> _YOUR OBJECTIVE_
Please set down only the lines from the one containing "Given: Preview the offer using eye icon" through the end of the entries below, exactly, minus any pictures.

> _SOURCE DATA_
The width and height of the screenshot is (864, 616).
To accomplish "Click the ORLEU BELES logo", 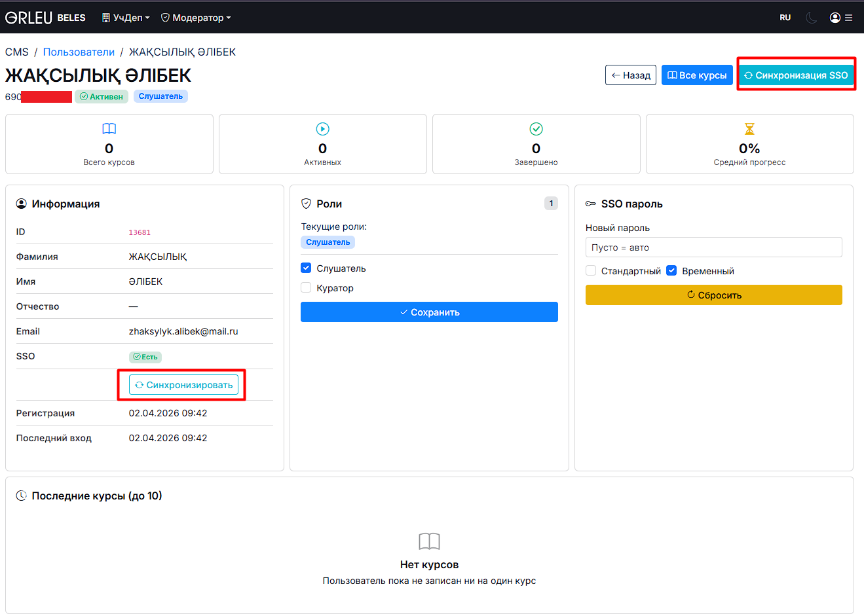I will click(x=45, y=18).
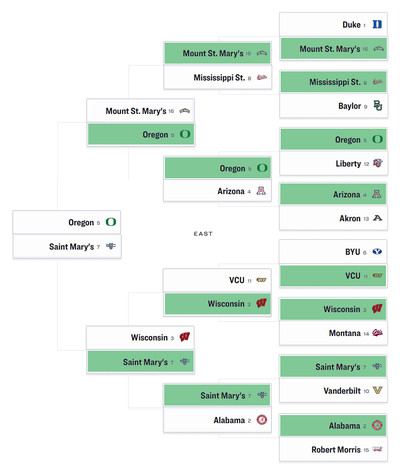Click the Robert Morris logo icon
Image resolution: width=400 pixels, height=475 pixels.
(377, 449)
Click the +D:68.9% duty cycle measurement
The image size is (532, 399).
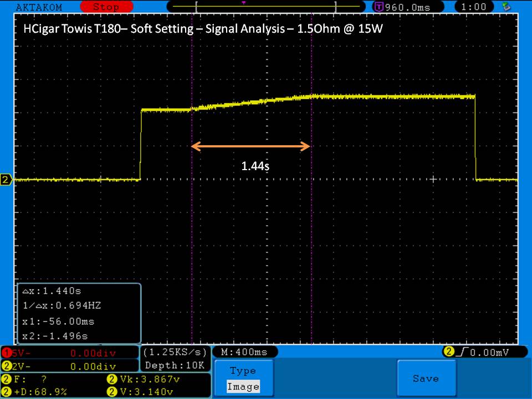tap(39, 392)
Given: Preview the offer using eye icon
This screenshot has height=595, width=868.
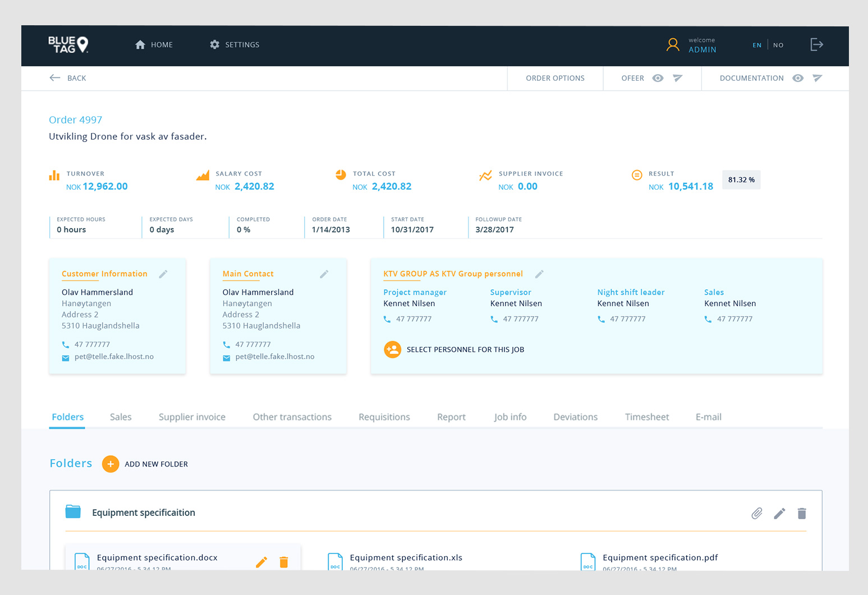Looking at the screenshot, I should point(658,78).
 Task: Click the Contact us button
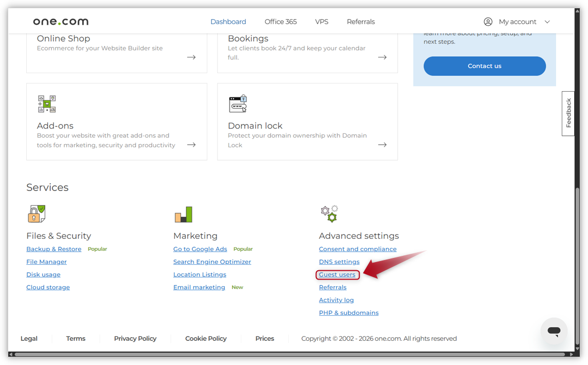click(484, 66)
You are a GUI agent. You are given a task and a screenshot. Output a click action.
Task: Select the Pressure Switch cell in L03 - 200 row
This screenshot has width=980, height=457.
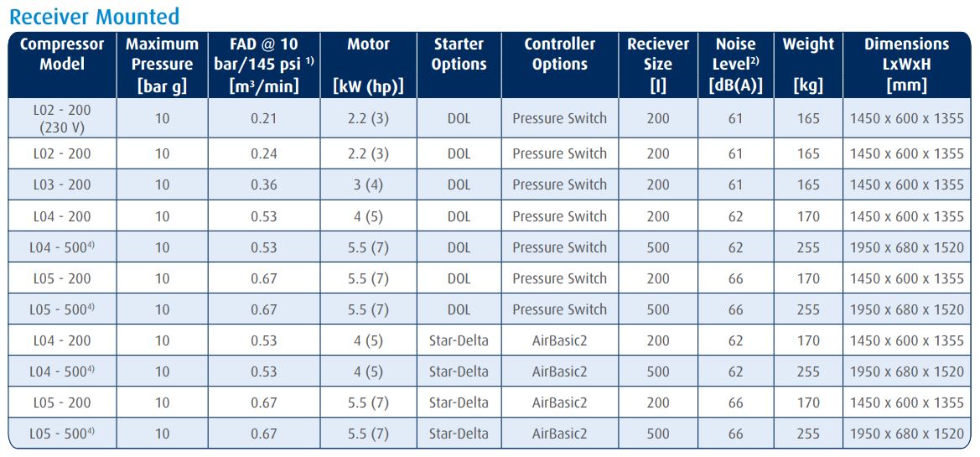[559, 184]
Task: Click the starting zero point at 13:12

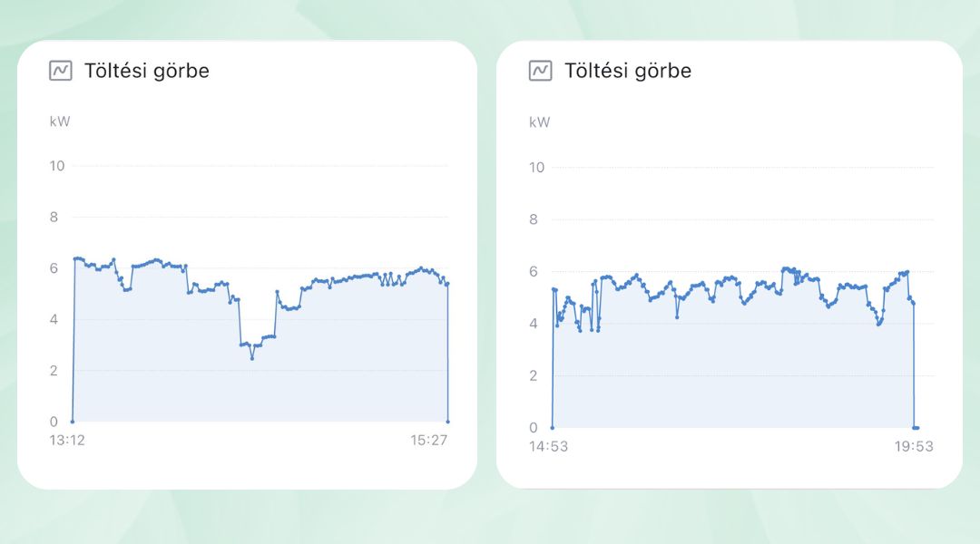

> _TASK SOLUTION_
Given: Preview the offer using eye icon
This screenshot has height=595, width=868.
Looking at the screenshot, I should point(658,78).
 Task: Click the Contact us button
click(484, 66)
You are a GUI agent. You are given a task and a screenshot. Output a click action.
Task: Select the Pressure Switch cell in L03 - 200 row
This screenshot has width=980, height=457.
[559, 184]
Task: Click the starting zero point at 13:12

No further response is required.